QoS for a Cisco 3850 Switch

Author
Peter Welcher
Architect, Operations Technical Advisor

I’ve been writing up an internal NetCraftsmen QoS template for a Cisco 3850 switch. This blog relates some lab experiences with the 3850. I hope it provides some useful information for those grappling with 3850 QoS. The second half of the blog is some observations and personal philosophy about QoS. I have quite a few more such than are revealed below — but, hey, I’m trying to write a relatively short blog for once!

With new Cisco devices, when one wants a QoS template, about all one can do is RTFM (Read the Fine Manual), then Google search to see if anything useful is available yet (rare!). And usually one has to then re-interpret Cisco Medianet and prior templates for the queuing model the chips support. The final step is testing for CLI variations or obvious issues. I’d love to take a precision traffic generator and test thoroughly, but few if any consulting customers are interested in that level of  effort. And consultants have an aversion to unbillable work (gasp!).

If you’re wondering “why templates”, well, it takes time and thought to translate the various Cisco documents into commands one can put into devices. Furthermore, the various switch models each have some quirks. So we’ve built up a set of documents that capture what we’ve learned over time.

Lab Experiences

I like to do VLAN-based QoS. Trust the voice VLAN, any video-conferencing (IPVC) VLANs, and do full Classification and Marking on data VLANs. (And server VLANs, and border devices, and then there’s also wireless …).

The 3850 switch QoS looks somewhat more router like than most switches, with some queue settings that do not start with “mls qos”. That’s good!

The 3850 manual says that VLAN-based QoS is available but requires a per-port command. From other small Cisco switches, one expects to use “mls qos vlan-based” on the physical ports. I found that command online in a couple of blogs. I did not find it in the 3.x code documentation. Nor in the CLI. That’s not so good.

So I did a test along with a co-worker (thanks, Steve F!). We set up two PCs on two ports in a VLAN, the source PC and the destination (JPERF “server”) PC. I set up IPERF/JPERF to generate traffic, and created a QoS policy to set DSCP to EF. I applied the service-policy command to apply that policy to the VLAN, inbound. No show command that I tried was really at all helpful in seeing hits against the rule. When we applied an outbound policy (match DSCP, random bandwidth percent setting), we did get some rate information (based on a “match EF” class).

So we turned on WireShark on the destination PC. Result: DSCP EF confirmed.

We then applied a similar simple policy to the source port, one that set DSCP to CS3. The output showed the DSCP marking CS3.

Tentative Conclusion: VLAN-based QoS appears to be on by default in the 3850, and if you apply a service-policy to a port, it over-rides the VLAN-based policy.

Yes, that wasn’t the most conclusive test.
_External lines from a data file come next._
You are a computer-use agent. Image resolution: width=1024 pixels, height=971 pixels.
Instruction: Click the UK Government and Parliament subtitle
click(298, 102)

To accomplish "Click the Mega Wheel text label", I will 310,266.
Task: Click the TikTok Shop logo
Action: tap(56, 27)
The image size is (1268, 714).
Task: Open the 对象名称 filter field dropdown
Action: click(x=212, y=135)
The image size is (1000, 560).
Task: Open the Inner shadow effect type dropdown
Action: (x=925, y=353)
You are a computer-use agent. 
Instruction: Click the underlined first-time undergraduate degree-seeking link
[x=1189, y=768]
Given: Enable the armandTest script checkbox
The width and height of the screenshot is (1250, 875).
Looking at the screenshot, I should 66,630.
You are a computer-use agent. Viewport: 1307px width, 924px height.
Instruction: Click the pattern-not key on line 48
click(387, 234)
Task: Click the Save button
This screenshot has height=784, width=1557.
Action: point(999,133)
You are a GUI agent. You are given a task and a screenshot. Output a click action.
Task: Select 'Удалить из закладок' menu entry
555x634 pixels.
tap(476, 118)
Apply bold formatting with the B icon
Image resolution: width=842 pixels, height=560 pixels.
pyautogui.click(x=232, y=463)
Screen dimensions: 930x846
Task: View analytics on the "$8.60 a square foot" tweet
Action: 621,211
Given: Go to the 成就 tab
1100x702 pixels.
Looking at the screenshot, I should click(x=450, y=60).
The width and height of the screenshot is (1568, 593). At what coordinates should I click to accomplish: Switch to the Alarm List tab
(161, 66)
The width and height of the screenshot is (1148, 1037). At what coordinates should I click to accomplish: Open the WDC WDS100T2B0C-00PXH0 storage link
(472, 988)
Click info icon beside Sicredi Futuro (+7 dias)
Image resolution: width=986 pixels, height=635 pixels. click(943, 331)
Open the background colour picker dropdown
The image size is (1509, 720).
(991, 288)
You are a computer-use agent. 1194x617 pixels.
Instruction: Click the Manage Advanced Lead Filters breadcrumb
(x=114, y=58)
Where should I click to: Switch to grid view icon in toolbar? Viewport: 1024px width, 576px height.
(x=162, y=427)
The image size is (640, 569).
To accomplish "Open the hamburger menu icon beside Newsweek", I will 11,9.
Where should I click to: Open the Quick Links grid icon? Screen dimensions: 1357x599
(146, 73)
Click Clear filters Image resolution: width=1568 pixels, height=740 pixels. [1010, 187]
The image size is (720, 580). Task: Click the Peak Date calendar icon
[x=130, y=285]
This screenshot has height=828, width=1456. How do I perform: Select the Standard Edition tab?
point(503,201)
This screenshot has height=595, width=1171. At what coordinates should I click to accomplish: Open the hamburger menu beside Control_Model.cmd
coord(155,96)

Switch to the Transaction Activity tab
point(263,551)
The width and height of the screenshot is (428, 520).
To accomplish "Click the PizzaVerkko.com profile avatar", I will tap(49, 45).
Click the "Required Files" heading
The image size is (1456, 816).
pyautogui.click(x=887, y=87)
And I really like avoiding surprises by using well-documented features. But per-port per-VLAN QoS as an alternative is a bit ugly, if you don’t need that degree of complexity.

By the way, along the way the 3850 show information about rates wasn’t matching up with the IPERF/JPERF info. I ended up thinking JPERF 2.x says MegaBytes when it means MegaBits. And also not really believing the 3850 counters. WireShark showed results matching what I thought was going on. Tentative conclusion: the 3850 QoS show commands may have some cosmetic bugs in them, not be counting header bits, or something is off.

Also observed: changing the policy on the fly (without removing it from the interface) left the ASIC chip (or something) very confused. Removing the service-policy and re-applying it apparently fixed the problem. Unfortunately, being able to modify a policy on the fly is pretty useful. Having to remove the service-policy from interfaces, edit the policy-map, then re-apply it is a bit more work, even using cut and paste with NotePad++.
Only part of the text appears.